Но отец не слушал капитана, уже поверив в свою невероятную догадку. Возможно он представил как вихрем ворвется домой, закружит обмерших, заплаканных женщин, разыщет сына в далеком среднеазиатском госпитале. И, неважно, пусть ранненого, искалеченного, контуженного - любого, но единственно главное - живого, родного и теплого привезет, да нет на руках донесет, до дома, до родных стен. Не отойдет от него ни на минуту, пока не убедится, что действительно жив единственный ненаглядный сынок.
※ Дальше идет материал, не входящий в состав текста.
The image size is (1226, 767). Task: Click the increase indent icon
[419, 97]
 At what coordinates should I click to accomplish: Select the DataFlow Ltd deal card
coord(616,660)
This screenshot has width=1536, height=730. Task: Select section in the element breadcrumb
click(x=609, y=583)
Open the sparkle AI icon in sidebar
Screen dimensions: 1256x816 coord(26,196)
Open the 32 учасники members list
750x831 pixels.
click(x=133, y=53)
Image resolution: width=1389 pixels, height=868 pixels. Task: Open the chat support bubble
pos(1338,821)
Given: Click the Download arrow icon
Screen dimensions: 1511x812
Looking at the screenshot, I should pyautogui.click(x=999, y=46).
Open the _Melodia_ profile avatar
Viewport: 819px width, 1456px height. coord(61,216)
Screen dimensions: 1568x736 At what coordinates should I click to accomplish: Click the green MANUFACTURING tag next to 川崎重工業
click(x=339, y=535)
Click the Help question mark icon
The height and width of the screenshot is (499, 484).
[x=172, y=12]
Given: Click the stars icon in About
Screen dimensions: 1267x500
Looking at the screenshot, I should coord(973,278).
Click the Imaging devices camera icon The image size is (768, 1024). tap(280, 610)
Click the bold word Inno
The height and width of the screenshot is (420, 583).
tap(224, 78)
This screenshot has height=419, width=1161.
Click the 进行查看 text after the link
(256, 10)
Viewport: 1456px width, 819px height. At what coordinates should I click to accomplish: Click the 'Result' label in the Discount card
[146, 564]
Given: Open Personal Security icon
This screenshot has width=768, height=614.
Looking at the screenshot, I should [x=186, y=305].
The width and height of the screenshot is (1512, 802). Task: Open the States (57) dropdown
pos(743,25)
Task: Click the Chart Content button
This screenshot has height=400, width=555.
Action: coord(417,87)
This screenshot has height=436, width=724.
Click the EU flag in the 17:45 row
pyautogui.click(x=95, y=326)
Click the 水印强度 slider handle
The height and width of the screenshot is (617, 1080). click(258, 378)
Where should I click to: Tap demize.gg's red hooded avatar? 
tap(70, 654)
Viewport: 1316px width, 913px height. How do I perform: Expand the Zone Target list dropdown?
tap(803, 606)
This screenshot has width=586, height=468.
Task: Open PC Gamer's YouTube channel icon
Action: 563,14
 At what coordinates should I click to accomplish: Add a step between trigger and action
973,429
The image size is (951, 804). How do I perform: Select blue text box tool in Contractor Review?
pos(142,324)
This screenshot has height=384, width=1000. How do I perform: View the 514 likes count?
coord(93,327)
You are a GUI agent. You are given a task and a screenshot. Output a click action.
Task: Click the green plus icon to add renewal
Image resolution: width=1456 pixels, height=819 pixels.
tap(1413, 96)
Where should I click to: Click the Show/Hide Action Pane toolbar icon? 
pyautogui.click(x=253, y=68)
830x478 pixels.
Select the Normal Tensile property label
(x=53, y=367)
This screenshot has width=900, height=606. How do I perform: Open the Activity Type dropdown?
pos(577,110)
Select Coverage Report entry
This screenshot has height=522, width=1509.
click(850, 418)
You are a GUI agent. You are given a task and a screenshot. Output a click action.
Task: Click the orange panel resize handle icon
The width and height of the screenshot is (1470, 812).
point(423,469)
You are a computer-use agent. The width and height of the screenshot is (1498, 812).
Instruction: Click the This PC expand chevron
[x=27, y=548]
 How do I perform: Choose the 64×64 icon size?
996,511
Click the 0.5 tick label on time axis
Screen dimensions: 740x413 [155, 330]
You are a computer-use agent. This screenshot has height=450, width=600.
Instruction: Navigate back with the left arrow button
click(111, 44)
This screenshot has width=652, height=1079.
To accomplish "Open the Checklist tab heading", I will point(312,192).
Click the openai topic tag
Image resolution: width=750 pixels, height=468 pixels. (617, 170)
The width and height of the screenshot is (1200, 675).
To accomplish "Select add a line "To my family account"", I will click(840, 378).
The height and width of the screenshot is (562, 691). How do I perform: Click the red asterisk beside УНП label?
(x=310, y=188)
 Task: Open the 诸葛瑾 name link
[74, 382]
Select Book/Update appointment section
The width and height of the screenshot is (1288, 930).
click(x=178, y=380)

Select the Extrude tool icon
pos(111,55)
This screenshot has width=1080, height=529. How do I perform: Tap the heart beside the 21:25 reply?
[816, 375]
Не отпустит больше никуда и никогда.
- Не надо открывать. - Безнадежно не сказал, а простонал сквозь стиснутые зубы капитан, в последний момент перед тем как изчезла последняя, тонкая перемычка между гробом и крышкой. - Прошу, Вас, не надо.
Безмолвно стоявшие рядом десантники отвернулись к окну едва технари, помогавшие вскрывать цинковый ящик, повинуясь движению майорской руки, сдернули крышку.
Дикий крик, полный боли и животного, нечеловеческого горя, завибрировал в замкнутом объеме гофрированного металлического ангара.
Солдат, помогавших майору в страшном отцовском деле, словно взрывом разметало в разные стороны и они застыли трагическими масками, с огромными, свинцовыми глазами на полотняных лицах. Зеленый, в необмятом обмундировании с голубыми ясными погонами солдатик, сложился пополам и скользя коленями по бетонному полу, дико захлебываясь и конвульсивно дергаясь всем телом, словно отбивая поклоны перед невидимым алтарем, зашелся в присупе безудержной рвоты.
Запахи пыли, масел, бензина, резины и железа - привычные мирные запахи ангаров и мастерских, заместились вырвавшейся из гроба вонью войны. Смесь запахов сгоревшей взрывчатки и паленого человеческого мяса, смешавшись с запахом блеватины, ударила присутствующих по мозгам, по нервам, завершив аппокалиптическую картину разверстого гроба.
Нет, не стоило открывать крышку, не надо было выпускать хранимого под ней духа войны в мирное бытие.
Военные люди, видившие и не раз, погибших и умерших по разным обстоятельствам службы, мы впервые узнали то жестокое и страшное, что называется современной войной. В гробу покоилась смесь человеческой запеченой плоти, перемешанная с обрывками заляпанного кровью комуфлированного комбенизона, полевых ремней и амуниции. На этом фоне из приварившейся, намертво спекшейся резины шлемофона, глядело заботливо оттертое чьей-то рукой от крови и копоти, нетронутое огнем лицо.
- Прости, отец, некому и негде было обмывать лейтенанта. Да и страшно поручать такое. Спасибо ребятам, что вынесли. Верь, другого могли бы и оставить. И ни кто не смог бы упрекнуть. Смертный был бой.